Azure Lifecycle Management
Azure Storage Lifecycle Management enables the creation of customizable, automated rules for managing data across its storage tiers: Hot, Cool, and Archive. Each tier offers distinct performance and cost characteristics, making it possible to optimize data storage based on specific needs.
Capabilities of Lifecycle Management
- Automated Tier Transition: Automatically transition data between tiers based on conditions such as the last modified date or access frequency.
- Cost Optimization: Delete data automatically after a defined retention period to reduce storage costs.
With these rules, organizations can achieve cost efficiency and ensure seamless, automated data management within Azure Storage.
Azure Data Lake
A data lake is a centralized repository designed to store, process, and secure large amounts of structured, semi-structured, and unstructured data. It can store data in its native format and process any variety of it, ignoring size limits.
Key Features
- Scalable Storage: Azure Data Lake provides scalable and cost-effective storage for big data, making it suitable for storing vast amounts of data.
- Data Lake Storage: Its Azure Data Lake Storage Gen2, which combines the capabilities of Azure Blob Storage and the Azure Data Lake Storage service.
- Data Analytics: Supports various analytics and data processing tools like Azure Databricks, HDInsight, and Azure Data Factory for data analysis.
- Security: Provides robust security and access control features to protect data, including Azure Active Directory integration and role-based access control.
- Data Lake Analytics: Allows running big data analytics without the need to manage infrastructure.

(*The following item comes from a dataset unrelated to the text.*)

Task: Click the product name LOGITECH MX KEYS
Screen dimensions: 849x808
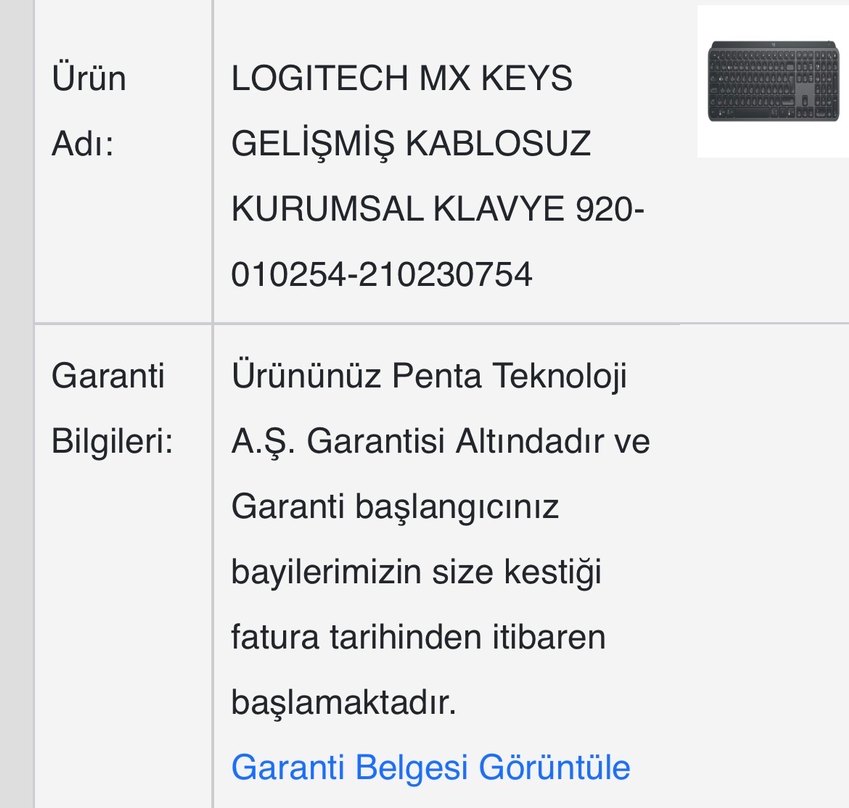Action: (x=400, y=76)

We can use U-SQL, Spark, or Hive.
- Data Versioning: Supports versioning of data, making it easy to track changes and revert to previous versions when necessary.

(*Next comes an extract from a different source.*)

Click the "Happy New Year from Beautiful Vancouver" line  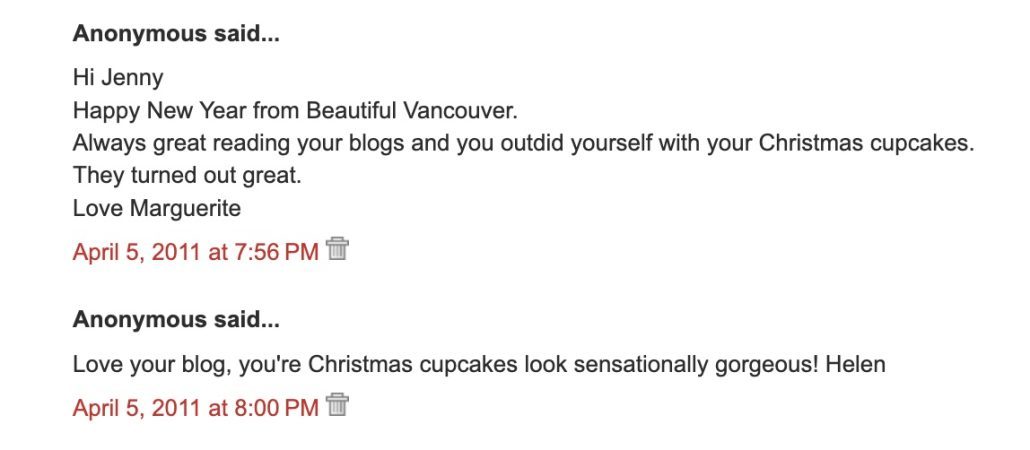click(295, 109)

- Geo-Redundancy: Offers options for geo-redundant storage to ensure data availability and durability.
- Data Compression & Encryption: Data Lake supports compression and encryption, helping to optimize storage costs and maintain data security.
Azure Data Lake Storage: Gen1 vs Gen2
ADLS Gen1:
- Hierarchical Namespace: ADLS Gen1 doesn't have a true hierarchical namespace, which makes it less suitable for organizing and managing data at scale efficiently.

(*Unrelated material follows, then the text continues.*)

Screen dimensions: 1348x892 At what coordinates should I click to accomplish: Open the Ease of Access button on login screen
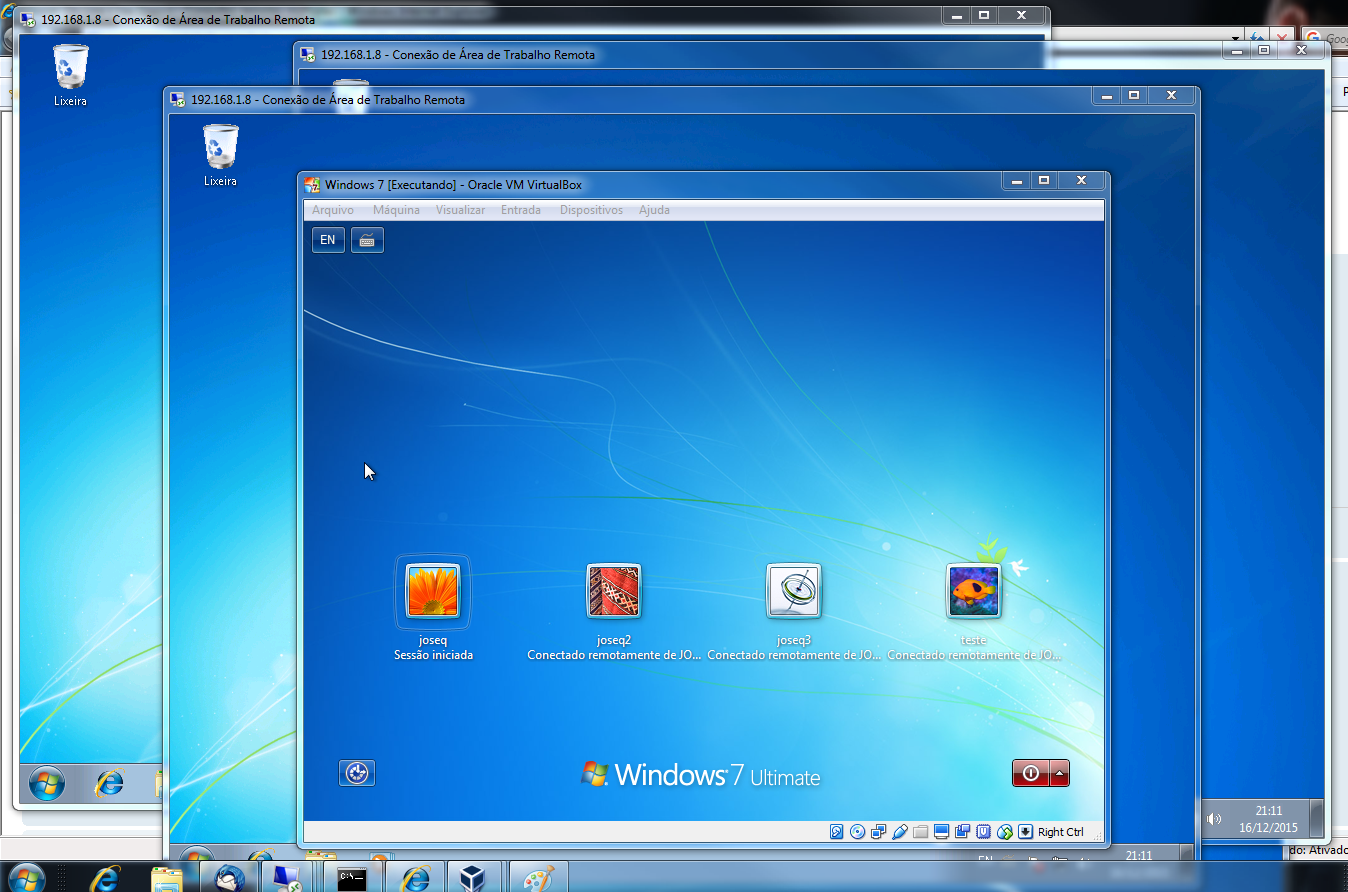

- Storage Format: It stores data in a proprietary file system.
- Analytics Compatibility: It's compatible with Azure Data Lake Analytics for big data analytics.
- Access Control: Supports Azure Data Lake Store ACLs (Access Control Lists) for managing access at the file and folder level.
ADLS Gen2:
- Hierarchical Namespace: ADLS Gen2 introduces a true hierarchical file system, which allows organizing and managing data more efficiently by using directories and subdirectories.
- Storage Format: It is built on top of Azure Blob Storage and supports various open data formats, making it more versatile.
- Analytics Compatibility: It's compatible with Azure Data Lake Analytics, and other Azure services like Azure Databricks, HDInsight, and more.
- Access Control: Utilizes Azure AD for access control, making it more integrated with Azure's role-based access control (RBAC) system.